Sunday 9 December 2012

It could be home...

  
It think this is a cherry tree, I will be posting various fruit tree photos throughout, if you know what they are, please let me know, and I still would love to hear from brave treechangers out there. Or even those who have left the country and braved suburbia. Please share your experiences, and advice.

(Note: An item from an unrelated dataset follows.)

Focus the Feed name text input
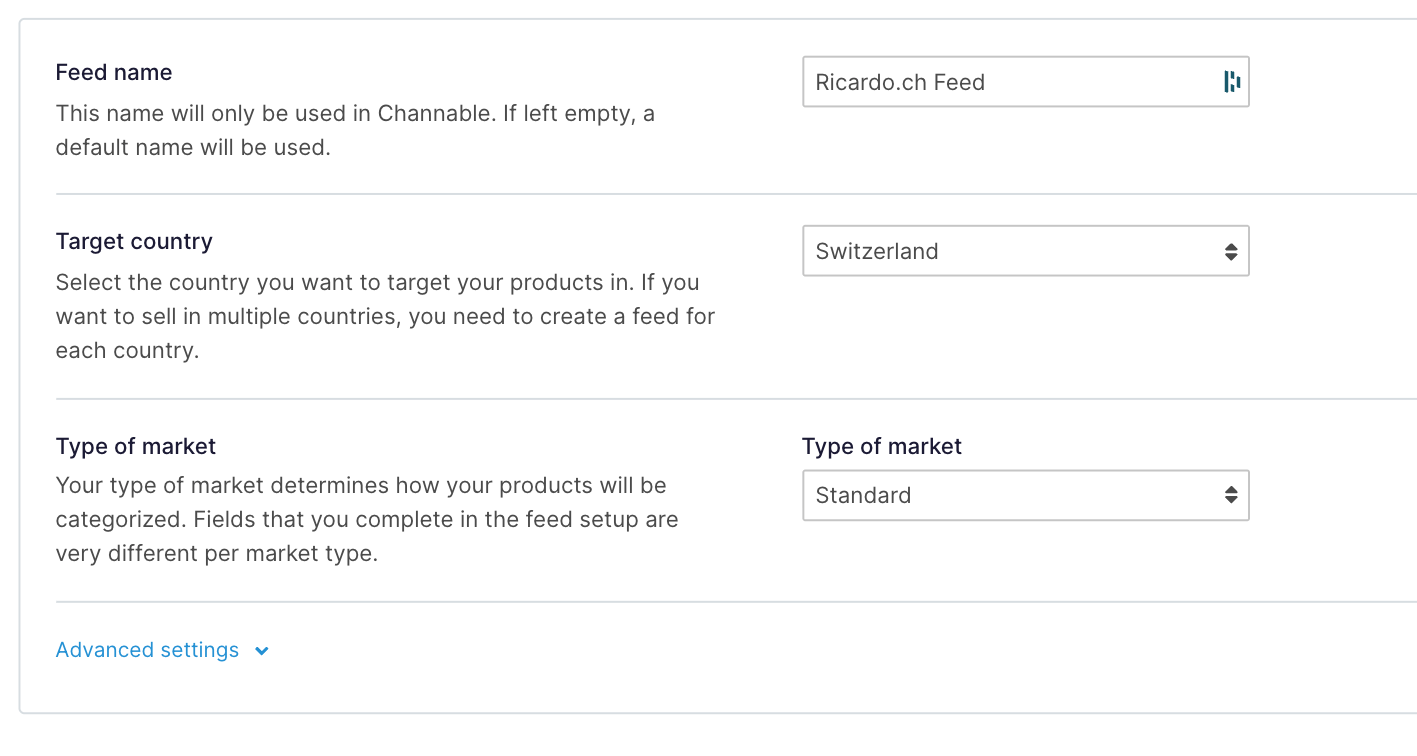 [x=1010, y=82]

As I wrote earlier today, we decided to look at a house to purchase in a tiny rural town. It has a mini orchard, (hence the questioning fruit tree photos), a place to keep the chickens, it has a perfect place for veggie growing, several fenced paddocks, and even a stable. Everything is in varying states of disrepair, but I won't post those photos as its not my property... Yet. 

Crab apples? 

There is a huge cypress out the front, that my youngest has claimed as hers, infact, every one has claimed a room, a paddock, and has started to make plans. I myself walked through with much trepidation, I squashed hope, excitement, and my hearts yearning, with every flaw I could find. But alas, even the old unfinished floors, that bowed and sagged so badly, couldn't stop my stupid brain from screaming mine! 

Plums?

I tried to tell my heart that the bullnose veranda looked like a truck fell on it, or that I hate the oh-so-pink bathroom with the rusty bathtub. I really do hate pink, but my heart said, live with it for a while, you can fix it... Eventually. 

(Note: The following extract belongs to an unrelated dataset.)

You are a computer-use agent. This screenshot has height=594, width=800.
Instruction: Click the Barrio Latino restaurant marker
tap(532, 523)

Apricots or maybe almonds?

Hope would not leave as I looked at the overgrown paddocks, it whispered jersey cow and goats, more fruit trees, berries, and space, your space, your land. I told hope about responsibility, fence mending, and the added expenses of slashing and a ride on mower. You'll learn, we'll find a way she gently whispered, reinforcing Justin's own words. And Justin's hope came out too, ours, it could all be ours. 


No idea?

Well after that, my stupid excitement wouldn't be quiet either. We have found that there is a local school bus that will take kids to high school, and the primary school is visible through the opposite neighbours paddocks. There is a pub, a general store/post office, and a communtity hall with more community groups than our whole family could ever have the time for. We did come across a scary person, via my daughter who had some guy yell across the road at her (she was walking down the Main Street to use the pub toilets,) to go and bash someone in the house she was passing, but sadly for my head, excitement would not be quelled. He's only one, I'm sure the other 300 odd people are fine. The gentleman who could be our new neighbour returned the hello, okay, he said it rushed like, and walked extra fast away, but I think that had more to do with the two greyhounds he was walking, and his own hope that I might not be stupid enough to approach them. 

So now we are looking at the cost of firewood, and ride on mowers. The feasibility of cheap carpet offcuts, second hand bathtubs, and temporary fence solutions for murphy. This could be home... 
Bek.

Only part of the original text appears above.